Some questions about factorization
1. Fill in the blanks: (A-3) (A & sup2; + 2) + (- A + 3) (2a & sup2; - 3) = (A-3) ()
2. 2A & sup2; x-2ax + Half X
3. Factorization first, and then evaluate (x + 1) (2x-3) + 2 (x + 1) (3-2x) + (x + 1) & sup2; (2x-3), where x = half
4. Using the knowledge of factorization, it is shown that 3 to the 24th power - 1 can be divisible by 28
5. Given that a = 2009, B = 2010, C is a rational number, find the value of algebraic formula half (a + C) & sup2; + half (B + C) & sup2; - (a + C) (B + C)

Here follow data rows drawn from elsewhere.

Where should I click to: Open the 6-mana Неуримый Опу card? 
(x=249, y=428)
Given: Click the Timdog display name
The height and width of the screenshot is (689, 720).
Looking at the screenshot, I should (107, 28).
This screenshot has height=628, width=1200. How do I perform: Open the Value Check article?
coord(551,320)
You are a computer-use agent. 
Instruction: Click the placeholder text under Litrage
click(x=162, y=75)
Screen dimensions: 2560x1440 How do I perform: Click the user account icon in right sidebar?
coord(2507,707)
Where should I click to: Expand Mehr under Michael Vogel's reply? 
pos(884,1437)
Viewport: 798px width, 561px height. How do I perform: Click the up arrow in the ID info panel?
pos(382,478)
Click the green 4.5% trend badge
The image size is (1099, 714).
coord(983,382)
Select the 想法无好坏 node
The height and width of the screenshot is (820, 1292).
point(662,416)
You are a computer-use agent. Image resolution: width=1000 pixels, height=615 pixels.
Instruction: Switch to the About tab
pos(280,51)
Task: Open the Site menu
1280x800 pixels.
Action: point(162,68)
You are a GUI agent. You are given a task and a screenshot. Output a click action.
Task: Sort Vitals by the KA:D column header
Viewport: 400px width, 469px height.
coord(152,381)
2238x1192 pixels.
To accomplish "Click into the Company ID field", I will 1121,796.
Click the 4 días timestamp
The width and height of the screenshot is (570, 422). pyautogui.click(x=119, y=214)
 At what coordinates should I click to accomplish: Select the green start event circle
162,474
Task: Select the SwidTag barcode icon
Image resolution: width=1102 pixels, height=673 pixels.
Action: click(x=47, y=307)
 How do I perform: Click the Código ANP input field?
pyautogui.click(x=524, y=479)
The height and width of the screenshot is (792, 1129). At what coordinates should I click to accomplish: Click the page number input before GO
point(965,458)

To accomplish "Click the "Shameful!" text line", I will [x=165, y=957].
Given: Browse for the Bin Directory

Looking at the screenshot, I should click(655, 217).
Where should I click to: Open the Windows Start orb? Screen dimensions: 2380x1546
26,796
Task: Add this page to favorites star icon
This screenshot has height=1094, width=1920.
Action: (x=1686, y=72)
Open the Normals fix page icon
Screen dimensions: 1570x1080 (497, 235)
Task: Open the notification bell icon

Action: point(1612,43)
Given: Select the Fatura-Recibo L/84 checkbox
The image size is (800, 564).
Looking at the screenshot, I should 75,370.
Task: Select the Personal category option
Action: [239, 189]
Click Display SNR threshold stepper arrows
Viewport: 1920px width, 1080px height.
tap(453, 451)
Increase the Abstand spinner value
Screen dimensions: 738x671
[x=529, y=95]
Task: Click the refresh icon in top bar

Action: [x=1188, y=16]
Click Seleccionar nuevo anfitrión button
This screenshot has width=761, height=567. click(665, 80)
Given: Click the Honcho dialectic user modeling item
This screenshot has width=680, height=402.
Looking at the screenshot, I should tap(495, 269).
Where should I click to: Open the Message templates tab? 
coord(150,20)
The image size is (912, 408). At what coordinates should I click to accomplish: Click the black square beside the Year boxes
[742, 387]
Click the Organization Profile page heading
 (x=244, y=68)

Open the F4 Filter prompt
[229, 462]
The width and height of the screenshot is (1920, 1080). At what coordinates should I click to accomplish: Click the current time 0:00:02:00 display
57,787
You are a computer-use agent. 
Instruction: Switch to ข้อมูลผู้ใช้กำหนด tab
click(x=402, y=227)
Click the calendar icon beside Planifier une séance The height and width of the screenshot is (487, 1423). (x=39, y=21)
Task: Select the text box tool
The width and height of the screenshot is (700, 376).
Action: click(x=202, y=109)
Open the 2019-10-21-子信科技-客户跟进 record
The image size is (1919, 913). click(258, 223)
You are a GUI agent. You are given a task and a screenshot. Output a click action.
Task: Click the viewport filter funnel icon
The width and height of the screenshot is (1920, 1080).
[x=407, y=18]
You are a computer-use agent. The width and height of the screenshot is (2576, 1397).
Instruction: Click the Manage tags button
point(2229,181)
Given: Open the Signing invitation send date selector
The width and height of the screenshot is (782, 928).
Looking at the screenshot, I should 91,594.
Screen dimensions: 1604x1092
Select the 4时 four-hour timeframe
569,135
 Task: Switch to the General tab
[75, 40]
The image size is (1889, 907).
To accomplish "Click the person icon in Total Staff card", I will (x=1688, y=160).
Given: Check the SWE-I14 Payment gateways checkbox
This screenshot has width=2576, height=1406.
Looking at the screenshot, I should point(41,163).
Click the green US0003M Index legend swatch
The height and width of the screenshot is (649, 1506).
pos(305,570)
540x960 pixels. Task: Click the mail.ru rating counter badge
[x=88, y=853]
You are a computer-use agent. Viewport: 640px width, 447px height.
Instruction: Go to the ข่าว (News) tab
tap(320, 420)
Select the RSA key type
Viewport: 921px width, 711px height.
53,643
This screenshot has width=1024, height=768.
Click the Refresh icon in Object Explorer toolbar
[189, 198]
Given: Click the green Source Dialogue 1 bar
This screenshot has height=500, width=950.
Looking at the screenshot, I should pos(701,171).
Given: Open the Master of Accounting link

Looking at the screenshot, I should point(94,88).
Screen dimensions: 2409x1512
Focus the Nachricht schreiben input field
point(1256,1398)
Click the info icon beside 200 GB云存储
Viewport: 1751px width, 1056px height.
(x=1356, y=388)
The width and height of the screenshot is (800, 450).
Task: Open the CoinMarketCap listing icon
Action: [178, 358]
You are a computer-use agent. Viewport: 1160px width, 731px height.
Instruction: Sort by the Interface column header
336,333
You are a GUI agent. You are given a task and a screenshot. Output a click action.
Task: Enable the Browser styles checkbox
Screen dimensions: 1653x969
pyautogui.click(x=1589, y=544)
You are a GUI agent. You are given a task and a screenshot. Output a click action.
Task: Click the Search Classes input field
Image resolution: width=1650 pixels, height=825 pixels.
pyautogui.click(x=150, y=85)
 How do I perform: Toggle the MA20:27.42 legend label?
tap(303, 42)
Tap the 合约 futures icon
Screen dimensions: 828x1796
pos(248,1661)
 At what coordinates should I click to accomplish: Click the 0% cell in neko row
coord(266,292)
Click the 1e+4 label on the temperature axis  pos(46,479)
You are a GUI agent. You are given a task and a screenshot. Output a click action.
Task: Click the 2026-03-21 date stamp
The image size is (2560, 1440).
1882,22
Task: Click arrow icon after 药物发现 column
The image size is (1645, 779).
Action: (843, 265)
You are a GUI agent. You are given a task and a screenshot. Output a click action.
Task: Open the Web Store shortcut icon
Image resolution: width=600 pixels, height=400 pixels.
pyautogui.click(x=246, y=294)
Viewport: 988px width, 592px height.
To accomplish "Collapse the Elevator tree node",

1.a-3)(a²+2)+(-a+3)(2a²-3)=(a-3)(-a^2+5)
2.2a² x-2ax+x/20=x(2a^2-2a+1/20)
3.（x+1）（2x-3)+2(x+1)(3-2x)+(x+1)²(2x-3)=(x+1)(2x-3)(1-2+x+1))
=x(x+1)(2x-3)=1/2(1/2+1)(1-3)=-3/2
4.3 ^ 24-1 = (3 ^ 12 + 1) (3 ^ 12-1) = (3 ^ 12 + 1) (3 ^ 6 + 1) (3 ^ 6-1) = (3 ^ 12 + 1) (3 ^ 6 + 1) (3 ^ 3 + 1) (3 ^ 3-1) = = (3 ^ 12 + 1) (3 ^ 6 + 1) * 28 * 26 can be divided by 28
5.（a+c）²/2+（b+c）²/2-（a+c)(b+c)=1/2[(（a+c）²+（b+c）²-2（a+c)(b+c)]=1/2[(a+c)-(b+c)]^2
=1/2(a-b)^2=1/2*(2009-2010)^2=1/2

Can you help me with the problem of factorization?
(1) a^2-c^2+ab-cb
= (a-c)(a+c+b)
(2)m^2-n^2+2m-2n
=(m-n)(m+n+2)
(3) a^2-b^2-2a+1
=(a-1-b)(a-1+b)
(4)1-m^2-n^2+2mn
=(1-m+n)(1+m-n)
(5)a^2+2ab+b^2-ac-bc
=(a+b)(a=b-c)
(6) a^2+b^2-2ab-10a+10b+25
=(a-b+5)^2
(7)x^4y-x^2y+2x^3 y^2-2xy^2
=xy(x+2y)(x-1)(x+1)
This time, it's more complicated. Can you help me? I have no confidence in myself. I may make a lot of mistakes. Can you check it for me? If it's wrong, please tell me the number of mistakes. And you'd better give me the correct solution to the calculation process, OK?